Far smaller and closer to the Sun than it should be, Mercury has long baffled astronomers because it defies much of what we know about planet formation. A new space mission arriving in 2026 might solve the mystery.
At a cursory glance, Mercury might well be the Solar System's dullest planet. Its barren surface has few notable features, there is no evidence of water in its past and the planet's wispy atmosphere is tenuous at best. The likelihood of life being found amidst its scotched craters is non-existent. Yet, look closer and Mercury is a fascinating, improbable world that is shrouded in mystery.
Planetary scientists remain flummoxed by the very existence of the closest planet to our Sun. This peculiar planet is tiny, 20 times less massive than Earth and barely wider than Australia. Yet Mercury is the second densest planet in our Solar System after Earth due to a large, metallic core that accounts for the majority of its mass.
Mercury's orbit – hugging close to our Sun – is also in a weird location that astronomers can't quite explain. All this ties together into one crucial point – we have no idea how Mercury formed. As far as we can tell, the planet simply shouldn't exist.
"It's kind of embarrassing," says Sean Raymond, an expert in planetary formation and dynamics at the University of Bordeaux in France. "There's some key subtlety that we're missing."
The mystery of where Mercury came from, how it formed and why it looks like it does today is one of the grandest mysteries in the Solar System.
Some answers, however, might be on the horizon. A joint European and Japanese mission called BepiColombo launched in 2018 and is currently on its way to Mercury. The probe will be our first visitor to the planet in more than a decade. When it enters orbit in November 2026, after a thruster problem delayed its journey, one of its key goals is to try and work exactly where Mercury came from.
Working out how Mercury formed is not just important for understanding more about the origins of our own Solar System, but also for studying planets around other stars – exoplanets – too.
"Mercury is probably the closest planet that we have to an exoplanet", due to its unusual formation, says Saverio Cambioni, a planetary scientist at the Massachusetts Institute of Technology in the US. "It's a fascinating world."
Astronomers first realised something was wrong with Mercury after Nasa's Mariner 10 spacecraft flew past the planet three times in 1974 and 1975, which were humanity's first visits to the Solar System's innermost world. Those flybys provided initial gravity measurements of the planet, providing a glimpse inside Mercury for the first time and revealing its bizarre innards.
Earth, Venus and Mars all have iron-rich cores that make up about half of their radius. On Earth, this is separated into a solid inner core and liquid outer core, which churns to produce our world's protective magnetic field. Above is the mantle and then the crust, where we live.

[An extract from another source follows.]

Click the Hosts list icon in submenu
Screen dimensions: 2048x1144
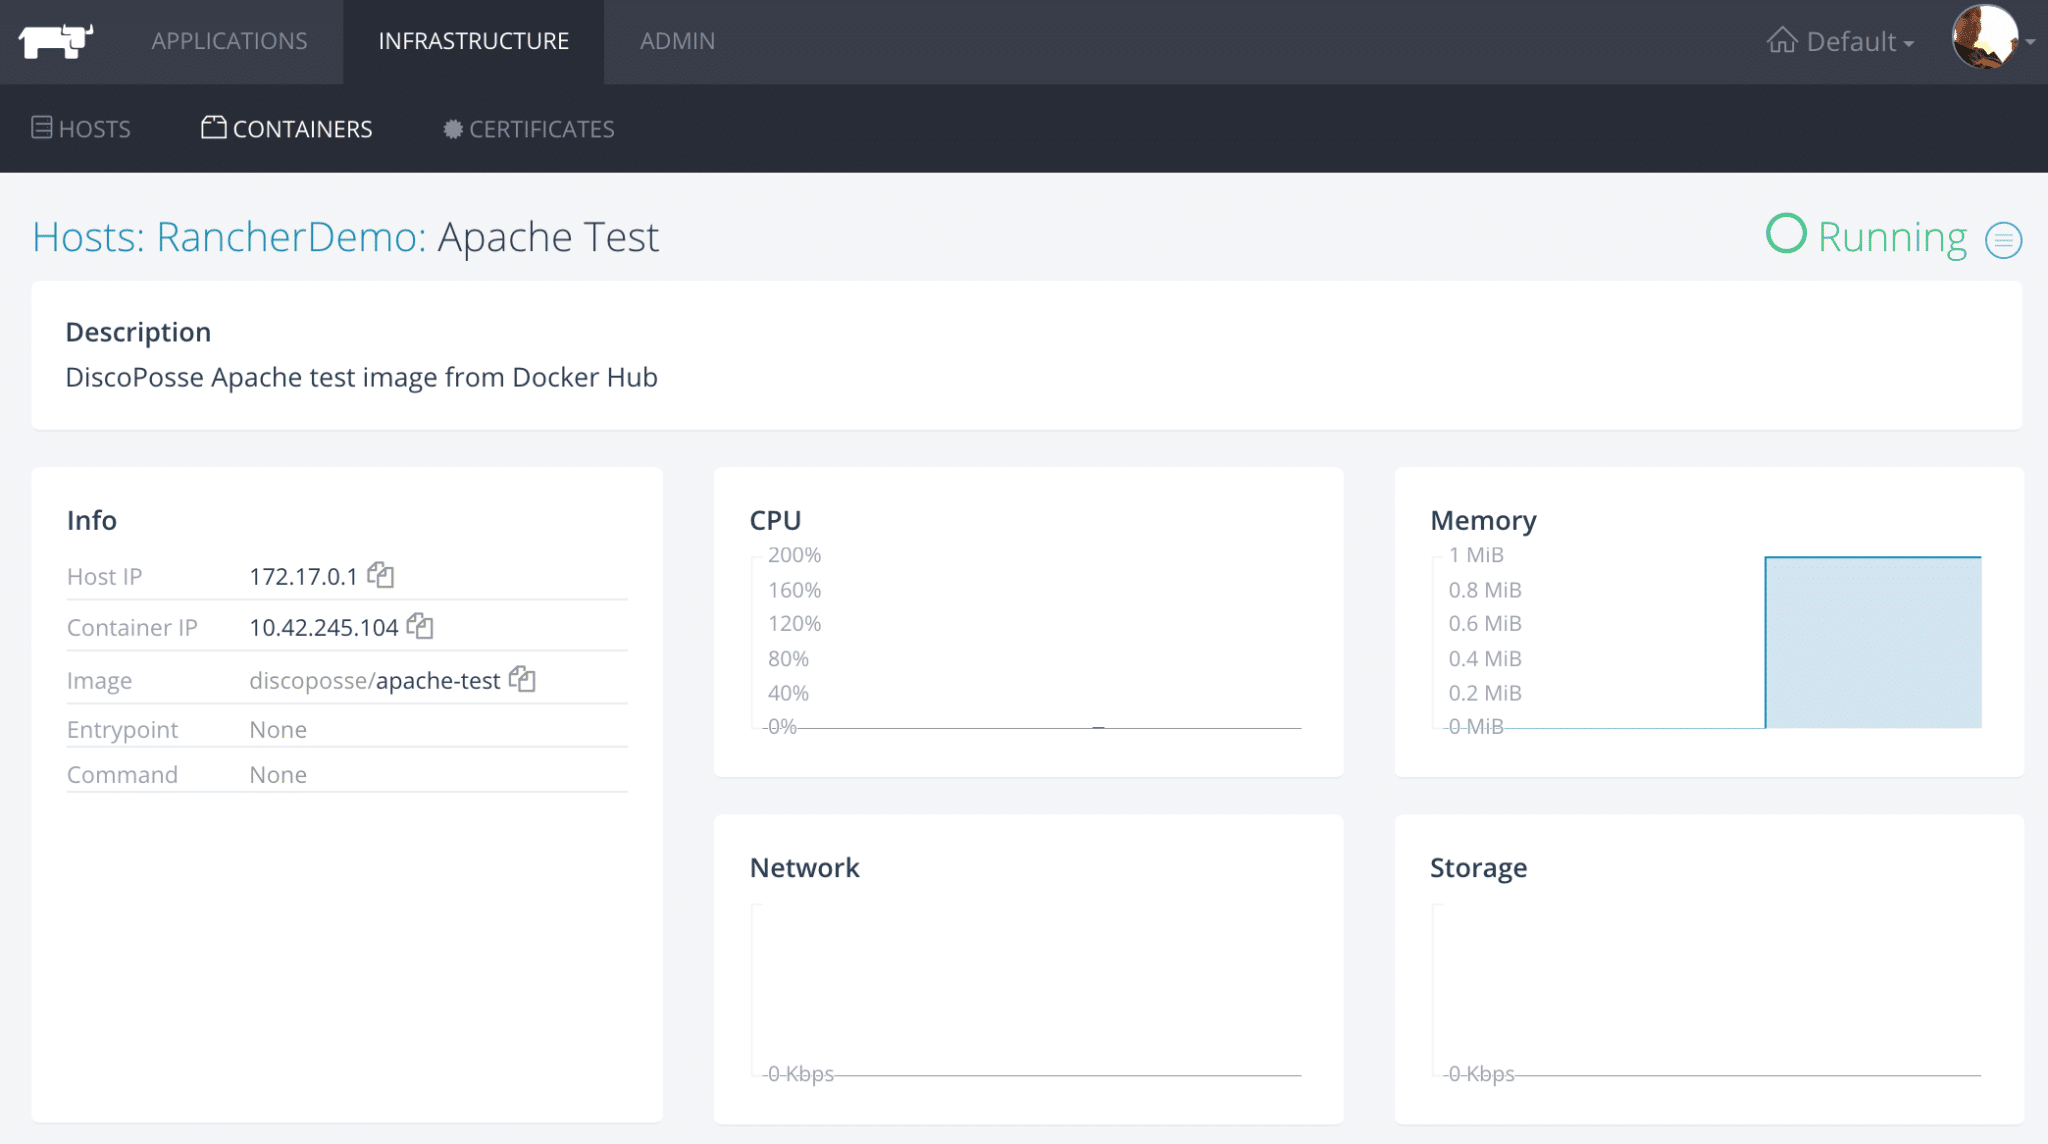pos(42,128)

Mercury is completely different. Here the planet's core makes up about 85% of its radius, with only a thin rocky mantle and crust on top. This is what lies behind the planet's incredible density, but why its structure ended up like this isn't entirely clear. "The formation of Mercury is a major problem," says Nicola Tosi, a planetary scientist at the German Aerospace Centre in Berlin. "It's still unclear why Mercury looks like it does."
A later mission to Mercury, Nasa's Messenger mission that orbited the world between 2011 and 2015, only raised more questions. Orbiting just 36 million miles (60 million km) from the Sun, temperatures during the day on Mercury can reach highs of up to 430C (800F) while at night they can plunge as low as -180C (-290F).
Yet despite these extreme temperatures, Messenger found that Mercury had volatile elements such as potassium and radioactive thorium on its surface, which should have been boiled away by the Sun's radiation long ago. Complex molecules such as chlorine and even water ice trapped in the planet's shadowed polar craters, were also revealed to be hiding on the planet's surface.